Inappropriate adjustment of the range on the ND meant that the crew did not have optimal detection conditions. Taking into account the extremely rapid development of the storm cell, it is not certain whether such detection may have been possible without active monitoring of the onboard weather radar when approaching the turbulent area.

The crew’s appropriate inputs on the flight controls helped maintain control of the aeroplane in flight conditions that had suddenly become very difficult.

The BEA hinted under the title "Strong turbulence in cruise, momentary loss of control of the flight path by the crew", that the captain was pilot flying and the first officer pilot monitoring. About 35 minutes into the flight the crew received a description of satellite images taken about one hour earlier via their ACARS indicating, that the aircraft would encounter a strong convective zone at S12.5 degrees but then experience a smooth area until about S2.5.

Over Tanzania air traffic control cleared the aircraft twice to climb to FL380, in consideration of the weather forecast ahead the crew decided to maintain FL360 and rejected the climb clearance in order to maintain sufficient safety margins for the flight through the zone of possible turbulence.

During the turbulence encounter the flight data recorder recorded:

- pitch attitudes between -6 and +11 degrees
- mach varying between 0.77 and 0.83
- angle of attack varying between -0.7 and +10.2 degrees
- roll angles between -16 and +31 degrees
- vertical speed reaching a maximum of +8500 feet per minute
- vertical accelerations between +0.02 and +2.28G
- lateral accelerations between -0.16 and +0.16G
- flight director bars were removed several times and re-appeared
- the pilot flying applied mainly nose down inputs, especially during the first 10 seconds after the autopilot disconnected

The BEA further reported that the autopilot disconnected because of the high angle of attack. While in manual control the high angle of attack protection activated three times for a total of 8 seconds. During the turbulence encounter the autopilot was re-engaged for about two seconds then disengaged again due to the rejections of the inertial reference units by FMGEC1 due to at least one of the units providing invalid data. The autothrust disconnected when both FMGECs rejected the inertial reference units.

The BEA summarized the crew testimonies:

The Captain said he was surprised by the strong turbulence, which made all flight instruments unreadable, as well as by the intensity of the noise in the cockpit, which resulted in a failure to communicate between the crew. He reported a startle effect followed by a "state of shock".

In addition, he mentioned the sensory illusions which, according to him, made the co-pilot think that the aeroplane was descending while he thought it was climbing.

The co-pilot said he was surprised by the suddenness of the phenomenon. He emphasized the strength of turbulence, which made it impossible to perform routine tasks, and stressed the high level of the aerodynamic noise. He reported focusing on a few parameters (power, attitude and airspeed).

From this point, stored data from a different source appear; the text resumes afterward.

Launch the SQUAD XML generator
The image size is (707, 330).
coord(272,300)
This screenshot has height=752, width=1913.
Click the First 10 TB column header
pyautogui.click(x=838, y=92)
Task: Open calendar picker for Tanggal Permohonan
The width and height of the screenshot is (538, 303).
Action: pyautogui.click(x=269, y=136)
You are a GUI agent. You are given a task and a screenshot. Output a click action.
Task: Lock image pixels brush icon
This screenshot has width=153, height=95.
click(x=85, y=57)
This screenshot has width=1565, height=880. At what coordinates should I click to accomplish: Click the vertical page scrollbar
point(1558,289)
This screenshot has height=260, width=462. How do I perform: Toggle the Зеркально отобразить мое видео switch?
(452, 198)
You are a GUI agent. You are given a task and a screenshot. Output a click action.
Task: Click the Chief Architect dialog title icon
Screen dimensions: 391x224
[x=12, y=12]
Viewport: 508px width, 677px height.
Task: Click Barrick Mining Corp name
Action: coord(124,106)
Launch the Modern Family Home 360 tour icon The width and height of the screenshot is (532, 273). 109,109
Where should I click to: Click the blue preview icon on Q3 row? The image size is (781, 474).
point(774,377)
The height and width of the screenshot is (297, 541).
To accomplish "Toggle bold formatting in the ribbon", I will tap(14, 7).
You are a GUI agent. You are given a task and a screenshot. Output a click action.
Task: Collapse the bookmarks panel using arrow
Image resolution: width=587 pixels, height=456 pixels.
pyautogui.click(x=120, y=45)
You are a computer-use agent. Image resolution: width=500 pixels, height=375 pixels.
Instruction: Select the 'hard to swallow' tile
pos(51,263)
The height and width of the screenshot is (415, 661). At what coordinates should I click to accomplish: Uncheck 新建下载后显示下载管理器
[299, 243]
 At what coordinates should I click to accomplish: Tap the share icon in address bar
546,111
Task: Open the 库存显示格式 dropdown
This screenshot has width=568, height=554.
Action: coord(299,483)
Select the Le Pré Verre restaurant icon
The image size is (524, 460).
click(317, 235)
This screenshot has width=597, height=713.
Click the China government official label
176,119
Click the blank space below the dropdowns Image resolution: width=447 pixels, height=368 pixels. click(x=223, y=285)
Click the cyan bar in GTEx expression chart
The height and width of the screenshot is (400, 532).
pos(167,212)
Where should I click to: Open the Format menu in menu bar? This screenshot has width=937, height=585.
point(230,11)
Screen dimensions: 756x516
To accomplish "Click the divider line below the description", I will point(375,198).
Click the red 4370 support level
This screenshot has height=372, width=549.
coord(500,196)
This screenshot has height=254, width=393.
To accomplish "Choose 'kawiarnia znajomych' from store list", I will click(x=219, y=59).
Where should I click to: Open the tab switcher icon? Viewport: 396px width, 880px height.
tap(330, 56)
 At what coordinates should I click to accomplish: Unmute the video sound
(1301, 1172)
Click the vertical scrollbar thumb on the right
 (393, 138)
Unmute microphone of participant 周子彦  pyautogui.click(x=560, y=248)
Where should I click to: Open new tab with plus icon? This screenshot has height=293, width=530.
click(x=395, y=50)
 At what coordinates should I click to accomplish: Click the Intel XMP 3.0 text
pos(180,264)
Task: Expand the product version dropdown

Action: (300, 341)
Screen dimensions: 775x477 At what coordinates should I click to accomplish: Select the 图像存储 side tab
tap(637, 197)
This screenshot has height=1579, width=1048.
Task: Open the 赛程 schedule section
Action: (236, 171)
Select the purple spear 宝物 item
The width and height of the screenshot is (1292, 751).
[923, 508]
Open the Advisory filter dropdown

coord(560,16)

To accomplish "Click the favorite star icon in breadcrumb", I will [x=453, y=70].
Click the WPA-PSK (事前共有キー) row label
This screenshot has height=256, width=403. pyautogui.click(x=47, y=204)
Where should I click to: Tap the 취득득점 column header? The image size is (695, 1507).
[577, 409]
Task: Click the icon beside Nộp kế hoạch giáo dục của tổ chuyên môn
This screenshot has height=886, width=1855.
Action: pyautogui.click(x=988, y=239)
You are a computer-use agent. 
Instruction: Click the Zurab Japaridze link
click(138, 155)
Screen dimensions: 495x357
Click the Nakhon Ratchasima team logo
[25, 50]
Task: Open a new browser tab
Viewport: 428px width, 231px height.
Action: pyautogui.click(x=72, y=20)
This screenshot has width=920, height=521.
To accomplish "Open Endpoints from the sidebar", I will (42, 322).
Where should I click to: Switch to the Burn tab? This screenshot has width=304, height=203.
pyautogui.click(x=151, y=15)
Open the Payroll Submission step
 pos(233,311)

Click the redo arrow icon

The co-pilot said he was surprised not to have noticed a level bust of more than 2,000 ft because he thought the Captain had managed to maintain the pitch attitude.

The BEA reported that Airbus analysed the aircraft remained within its flight envelope throughout the entire occurrence.

With respect to the weather the BEA reported that it was pitch dark with no moon. Weather information initially received by the crew indicated the possibility of isolated cumulonimbus in the area of where the turbulence event occurred.

The BEA characterized the phenomen of cumulonimbus cloud:

The vertical development of a cumulonimbus is generally limited by the tropopause, whose altitude is between the FL500 and FL600 in the inter-tropical convergence zone. When the top of a cumulonimbus in its maturity phase reaches the altitude of the tropopause, the upper part of the cloud extends horizontally to form "anvils".

The air that feeds a cumulonimbus spreads and cools when climbing. When the top approaches the tropopause, it becomes colder than its environment, which stops its vertical development. Through inertia, the most powerful clouds penetrate beyond the tropopause and their tops are then much colder than their environment: this "overshoot" phenomenon is visible on infrared images, and it makes it possible to characterise the most powerful clouds.

The strongest vertical movements are observed in the "tower" of the cumulonimbus in its phase of rapid growth, i.e. before the top reaches the tropopause and the anvil is formed. Upward speeds can then reach 110 km/h and downward speeds 50 km/h. The vertical speed can thus vary very rapidly inside the cumulonimbus while crossing its cloud tower.

Electrical activity can be strong, with the possibility of the appearance of lightning in the phases of growth or maturity of a cumulonimbus, at any altitude. Lightning can appear between the cloud and the ground, within a cloud or between two clouds.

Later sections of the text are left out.